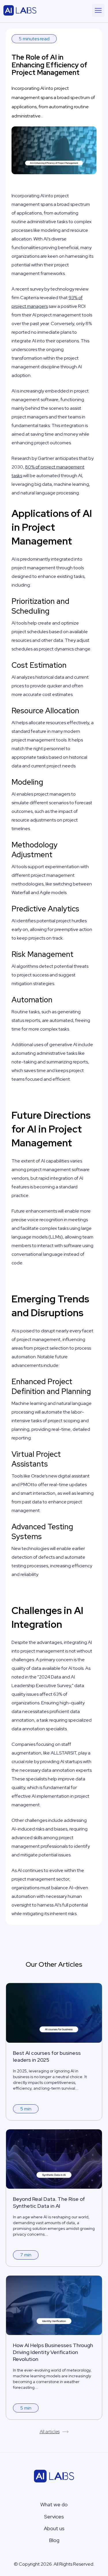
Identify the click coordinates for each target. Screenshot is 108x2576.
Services (54, 2516)
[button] (98, 10)
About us (54, 2528)
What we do (54, 2504)
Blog (54, 2540)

- - -

Word for word, repeat each record above; leave out every picture.

Identify the click coordinates for each target. Screenshot is 108x2576.
Services (54, 2516)
[button] (98, 10)
About us (54, 2528)
What we do (54, 2504)
Blog (54, 2540)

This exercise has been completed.